**Records to process:**
Segment Open
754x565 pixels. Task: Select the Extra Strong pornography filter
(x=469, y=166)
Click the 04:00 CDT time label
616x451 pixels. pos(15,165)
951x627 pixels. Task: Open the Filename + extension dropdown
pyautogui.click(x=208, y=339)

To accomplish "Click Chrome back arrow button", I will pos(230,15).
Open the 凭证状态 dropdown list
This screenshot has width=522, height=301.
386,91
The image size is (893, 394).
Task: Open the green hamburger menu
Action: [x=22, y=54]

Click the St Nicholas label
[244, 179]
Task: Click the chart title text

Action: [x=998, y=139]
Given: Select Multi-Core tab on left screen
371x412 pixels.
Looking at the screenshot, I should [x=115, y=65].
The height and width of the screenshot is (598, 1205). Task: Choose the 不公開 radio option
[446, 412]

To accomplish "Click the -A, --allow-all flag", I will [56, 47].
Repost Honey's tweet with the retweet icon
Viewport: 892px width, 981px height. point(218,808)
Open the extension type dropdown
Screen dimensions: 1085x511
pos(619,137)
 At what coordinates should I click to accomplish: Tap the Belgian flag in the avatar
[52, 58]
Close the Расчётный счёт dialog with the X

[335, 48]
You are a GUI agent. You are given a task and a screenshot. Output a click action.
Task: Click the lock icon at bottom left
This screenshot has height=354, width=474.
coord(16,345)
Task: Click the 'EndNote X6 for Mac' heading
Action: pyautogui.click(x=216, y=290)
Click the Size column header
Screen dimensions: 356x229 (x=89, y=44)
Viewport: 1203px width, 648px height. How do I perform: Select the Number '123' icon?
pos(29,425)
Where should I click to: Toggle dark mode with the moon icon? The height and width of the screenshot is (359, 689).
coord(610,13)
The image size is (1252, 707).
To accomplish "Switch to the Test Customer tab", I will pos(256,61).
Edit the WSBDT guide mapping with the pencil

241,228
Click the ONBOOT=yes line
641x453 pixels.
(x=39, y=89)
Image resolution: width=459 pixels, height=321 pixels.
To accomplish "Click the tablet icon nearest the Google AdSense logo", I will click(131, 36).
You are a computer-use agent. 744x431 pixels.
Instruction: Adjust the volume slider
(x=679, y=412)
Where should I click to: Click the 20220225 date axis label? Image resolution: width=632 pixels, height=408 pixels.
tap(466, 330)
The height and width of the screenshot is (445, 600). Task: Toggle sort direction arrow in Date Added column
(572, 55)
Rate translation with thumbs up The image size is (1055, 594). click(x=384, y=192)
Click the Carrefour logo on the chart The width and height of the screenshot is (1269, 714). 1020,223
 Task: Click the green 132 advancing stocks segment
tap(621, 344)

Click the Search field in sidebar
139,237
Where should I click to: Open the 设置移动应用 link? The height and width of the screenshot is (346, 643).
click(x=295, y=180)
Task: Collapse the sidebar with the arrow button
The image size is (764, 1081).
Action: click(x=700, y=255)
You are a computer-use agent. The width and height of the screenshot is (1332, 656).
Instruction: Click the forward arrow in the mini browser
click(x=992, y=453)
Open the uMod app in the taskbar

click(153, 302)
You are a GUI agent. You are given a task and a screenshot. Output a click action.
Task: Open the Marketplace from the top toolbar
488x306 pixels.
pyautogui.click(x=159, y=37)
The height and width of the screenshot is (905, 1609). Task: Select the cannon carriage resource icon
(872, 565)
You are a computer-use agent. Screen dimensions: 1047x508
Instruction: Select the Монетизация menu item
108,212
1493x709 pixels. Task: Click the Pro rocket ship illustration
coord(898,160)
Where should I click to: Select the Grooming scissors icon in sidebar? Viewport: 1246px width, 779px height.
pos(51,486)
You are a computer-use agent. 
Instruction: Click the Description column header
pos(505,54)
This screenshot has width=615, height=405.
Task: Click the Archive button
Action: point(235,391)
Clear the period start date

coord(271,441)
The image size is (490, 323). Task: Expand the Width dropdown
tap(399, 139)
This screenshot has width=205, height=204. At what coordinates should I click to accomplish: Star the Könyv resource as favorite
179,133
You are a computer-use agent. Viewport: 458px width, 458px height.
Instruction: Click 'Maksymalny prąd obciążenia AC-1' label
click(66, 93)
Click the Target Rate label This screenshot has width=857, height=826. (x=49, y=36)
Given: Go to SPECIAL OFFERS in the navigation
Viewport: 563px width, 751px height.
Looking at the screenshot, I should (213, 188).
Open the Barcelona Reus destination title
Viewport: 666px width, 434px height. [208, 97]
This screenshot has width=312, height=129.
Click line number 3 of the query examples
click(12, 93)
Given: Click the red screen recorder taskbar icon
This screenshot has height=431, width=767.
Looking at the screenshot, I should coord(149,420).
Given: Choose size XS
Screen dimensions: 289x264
Segment Closed
**Assigned task:** Using the records above, state how many lines contain "Rate"; a single number is the whole answer.

**Result of this task:** 2